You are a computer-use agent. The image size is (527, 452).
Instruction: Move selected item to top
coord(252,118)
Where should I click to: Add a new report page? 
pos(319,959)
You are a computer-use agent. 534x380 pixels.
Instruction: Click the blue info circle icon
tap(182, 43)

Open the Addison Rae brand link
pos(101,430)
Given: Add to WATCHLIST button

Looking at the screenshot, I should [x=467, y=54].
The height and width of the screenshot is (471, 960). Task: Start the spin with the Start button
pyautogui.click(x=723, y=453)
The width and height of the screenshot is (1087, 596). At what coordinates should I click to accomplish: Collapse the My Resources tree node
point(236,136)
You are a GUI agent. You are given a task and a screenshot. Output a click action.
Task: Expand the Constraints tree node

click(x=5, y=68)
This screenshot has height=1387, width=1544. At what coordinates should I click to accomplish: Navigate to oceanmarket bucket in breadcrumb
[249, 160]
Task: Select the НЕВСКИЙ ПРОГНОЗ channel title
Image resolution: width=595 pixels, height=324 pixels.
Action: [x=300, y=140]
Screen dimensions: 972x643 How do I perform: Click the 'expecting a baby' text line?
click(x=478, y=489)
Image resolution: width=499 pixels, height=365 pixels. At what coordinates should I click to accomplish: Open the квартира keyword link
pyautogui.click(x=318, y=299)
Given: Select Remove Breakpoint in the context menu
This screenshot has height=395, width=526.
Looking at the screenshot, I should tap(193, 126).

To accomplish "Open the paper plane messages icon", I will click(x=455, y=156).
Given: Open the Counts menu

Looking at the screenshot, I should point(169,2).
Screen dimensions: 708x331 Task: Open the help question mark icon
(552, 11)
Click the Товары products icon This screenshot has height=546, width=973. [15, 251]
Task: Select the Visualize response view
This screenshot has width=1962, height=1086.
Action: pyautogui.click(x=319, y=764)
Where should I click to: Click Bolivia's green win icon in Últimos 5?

Short task
Reproduce every entry above word for word, from the first line through the last, with nothing left out.

Expected answer
You are a computer-use agent. The image size is (527, 452).
Instruction: Move selected item to top
coord(252,118)
Where should I click to: Add a new report page? 
pos(319,959)
You are a computer-use agent. 534x380 pixels.
Instruction: Click the blue info circle icon
tap(182, 43)

Open the Addison Rae brand link
pos(101,430)
Given: Add to WATCHLIST button

Looking at the screenshot, I should [x=467, y=54].
The height and width of the screenshot is (471, 960). Task: Start the spin with the Start button
pyautogui.click(x=723, y=453)
The width and height of the screenshot is (1087, 596). At what coordinates should I click to accomplish: Collapse the My Resources tree node
point(236,136)
You are a GUI agent. You are given a task and a screenshot. Output a click action.
Task: Expand the Constraints tree node

click(x=5, y=68)
This screenshot has height=1387, width=1544. At what coordinates should I click to accomplish: Navigate to oceanmarket bucket in breadcrumb
[249, 160]
Task: Select the НЕВСКИЙ ПРОГНОЗ channel title
Image resolution: width=595 pixels, height=324 pixels.
Action: [x=300, y=140]
Screen dimensions: 972x643 How do I perform: Click the 'expecting a baby' text line?
click(x=478, y=489)
Image resolution: width=499 pixels, height=365 pixels. At what coordinates should I click to accomplish: Open the квартира keyword link
pyautogui.click(x=318, y=299)
Given: Select Remove Breakpoint in the context menu
This screenshot has height=395, width=526.
Looking at the screenshot, I should tap(193, 126).

To accomplish "Open the paper plane messages icon", I will click(x=455, y=156).
Given: Open the Counts menu

Looking at the screenshot, I should point(169,2).
Screen dimensions: 708x331 Task: Open the help question mark icon
(552, 11)
Click the Товары products icon This screenshot has height=546, width=973. [15, 251]
Task: Select the Visualize response view
This screenshot has width=1962, height=1086.
Action: pyautogui.click(x=319, y=764)
Where should I click to: Click Bolivia's green win icon in Últimos 5?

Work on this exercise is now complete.